So I'm building a development/planning a production high availability 
clustered setup of CAS 5.0 servers, and I'm trying to work out the best way 
to manage the property settings (/etc/cas/config/cas.properties). I've read 
the "Configuration Management" page, as well as the "Clustered Deployments" 
and "Reloading Changes" pages underneath it.

At least in our environment, once you get the properties figured out, they 
don't change very often. So the simplest solution might just be to continue 
keeping them in a master cas.properties file that gets copied manually to 
all servers in the cluster when it changes. But, while simplicity is an 
advantage, the disadvantages are (1) the potential for people to edit the 
files on the servers instead of the master resulting in the servers getting 
out of sync, (2) the potential for people to edit the files on the servers 
instead of the master and changes getting lost the next time someone 
updates from the master, and (3) the need to restart the servers when 
changes are made.

The documentation suggests using a Git repository to store the 
cas.properties file, and hooking Spring Cloud Config up to monitor that. 
With proper configuration and use of Git, this can solve the problem of 
different servers getting out of sync or changes getting lost, and the 
Spring Cloud configuration server (and Spring Cloud Bus) eliminate the need 
for restarting the servers. But, I have logistical problems -- while we do 
have an internal Git repository, it's not set up for high availability and 
we're not likely to do that any time soon, making it a single point of 
failure (unacceptable). I suppose we could use GitHub or Bitbucket to get 
around that, but we don't use them today and we're not sure we want to put 
our config files out there, even with the sensitive information encryption 
solution the documentation offers, just because of the potential for 
someone to screw up and upload an unencrypted version.
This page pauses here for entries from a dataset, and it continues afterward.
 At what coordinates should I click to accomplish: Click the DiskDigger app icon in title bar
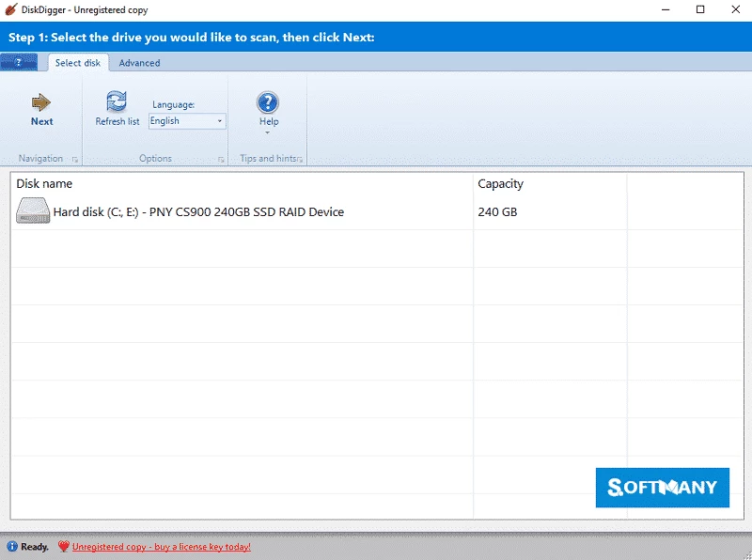[x=9, y=9]
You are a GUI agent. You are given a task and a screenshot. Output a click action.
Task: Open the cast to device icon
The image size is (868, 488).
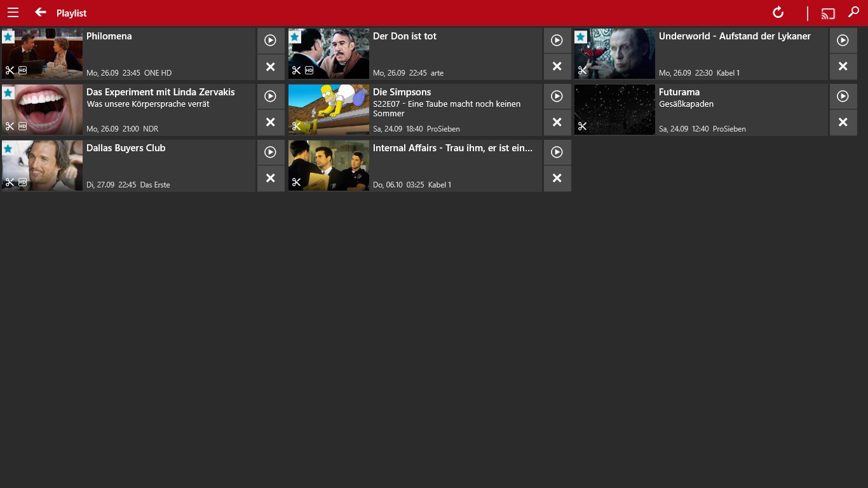(x=827, y=12)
So... MongoDB. I'm already leaning toward using MongoDB for service 
registry persistence (just installing MongoDB on the same virtual machines 
running the CAS servers and configuring it to replicate among them). And I 
see that Spring Cloud Config can also be set up to use MongoDB as a source. 
Then when I change my properties in MongoDB, Spring Cloud Config and Spring 
Cloud Bus will do their things, just like with the Git setup.

But... I'm kinda learning as I go here on some of this stuff and so far I'm 
almost totally clueless about Spring Cloud and MongoDB.

I think I understand how things will work for the service registry piece -- 
the CAS documentation says that if CAS detects an empty MongoDB registry it 
will initialize it from the default JSON service definitions it already 
has, and then from there the service management webapp will take care of 
adding / changing / removing things in the (MongoDB) registry. So that 
seems pretty straight forward, and I'll be giving it a try as soon as I can 
teach myself how to install and configure MongoDB. :-)

But I don't see anything in the configuration management documentation 
analogous to this for properties. How do properties get added / changed / 
removed in MongoDB?

   - Will the CAS admin screens update the database when you change 
   properties (the documentation implies "no")?
   - If yes to the above, then do the CAS admin screens give you access to 
   all properties (I haven't tried them yet)?
   - Is there some third-party application I'm supposed to be using?
   - Should I be using the MongoDB shell (and if so, is there some guidance 
   on doing that with CAS properties)?
   - Something else?

Any clues that can be thrown my way would be much appreciated.